🤖 AI Summary
This study addresses the challenge of jointly modeling emotional expressiveness and prosodic prominence in expressive speech synthesis—specifically, how to enhance emotional intensity while preserving the clarity and stability of target prominence across diverse emotional contexts. To this end, we propose EME-TTS, a novel framework introducing a weakly supervised prominence modeling paradigm that integrates LLM-generated prominence pseudo-labels with variance-driven emphasis feature extraction. We further design an Emphasis-Prominence Enhancement (EPE) module that explicitly couples emotional representations with prominence positions. Experimental results demonstrate significant improvements in prominence discriminability, emotional naturalness, and overall perceptual quality across multiple emotion conditions. Notably, EME-TTS achieves the first stable and controllable modeling of emotion–prominence interaction, establishing a new paradigm for highly expressive text-to-speech synthesis.
📝 Abstract
In recent years, emotional Text-to-Speech (TTS) synthesis and emphasis-controllable speech synthesis have advanced significantly.
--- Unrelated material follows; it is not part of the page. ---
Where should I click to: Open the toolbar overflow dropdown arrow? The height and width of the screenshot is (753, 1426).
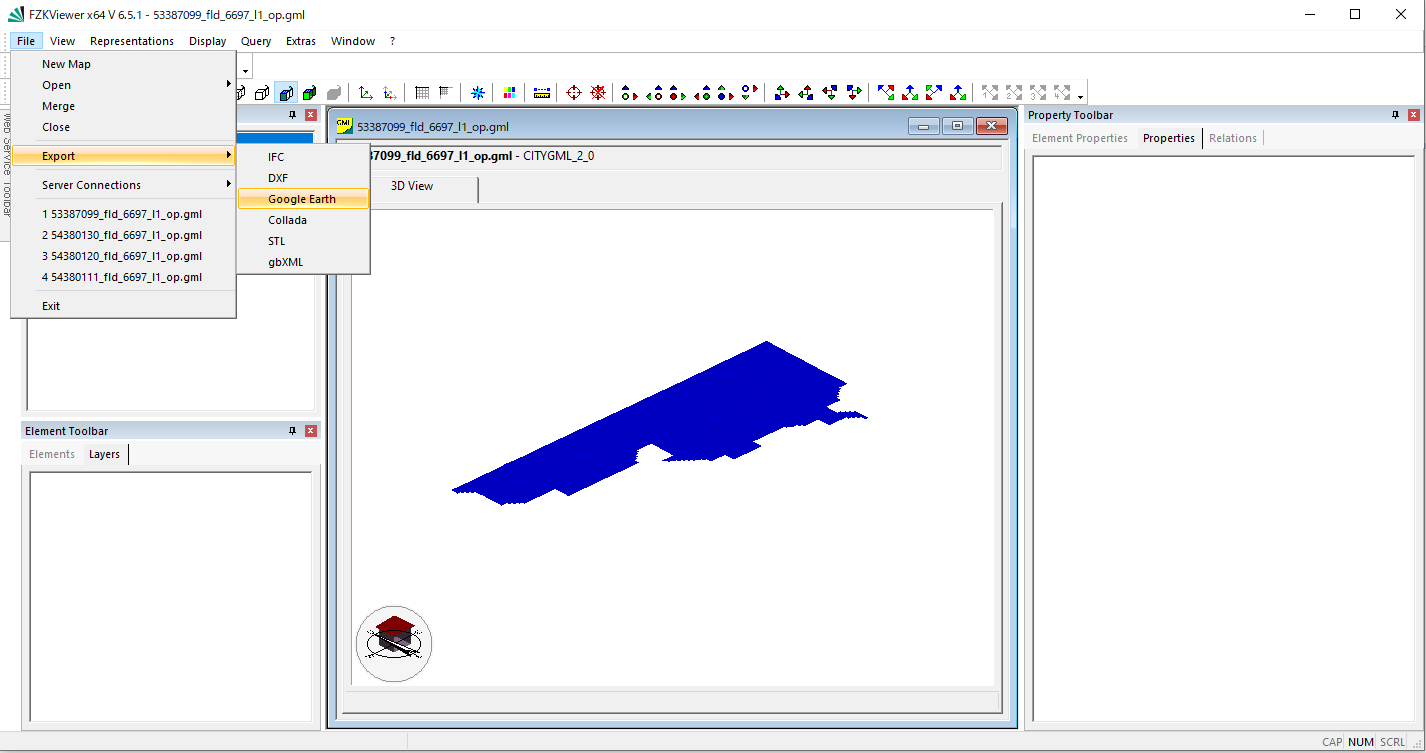click(1081, 97)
However, their interaction remains underexplored. We propose Emphasis Meets Emotion TTS (EME-TTS), a novel framework designed to address two key research questions: (1) how to effectively utilize emphasis to enhance the expressiveness of emotional speech, and (2) how to maintain the perceptual clarity and stability of target emphasis across different emotions. EME-TTS employs weakly supervised learning with emphasis pseudo-labels and variance-based emphasis features. Additionally, the proposed Emphasis Perception Enhancement (EPE) block enhances the interaction between emotional signals and emphasis positions. Experimental results show that EME-TTS, when combined with large language models for emphasis position prediction, enables more natural emotional speech synthesis while preserving stable and distinguishable target emphasis across emotions. Synthesized samples are available on-line.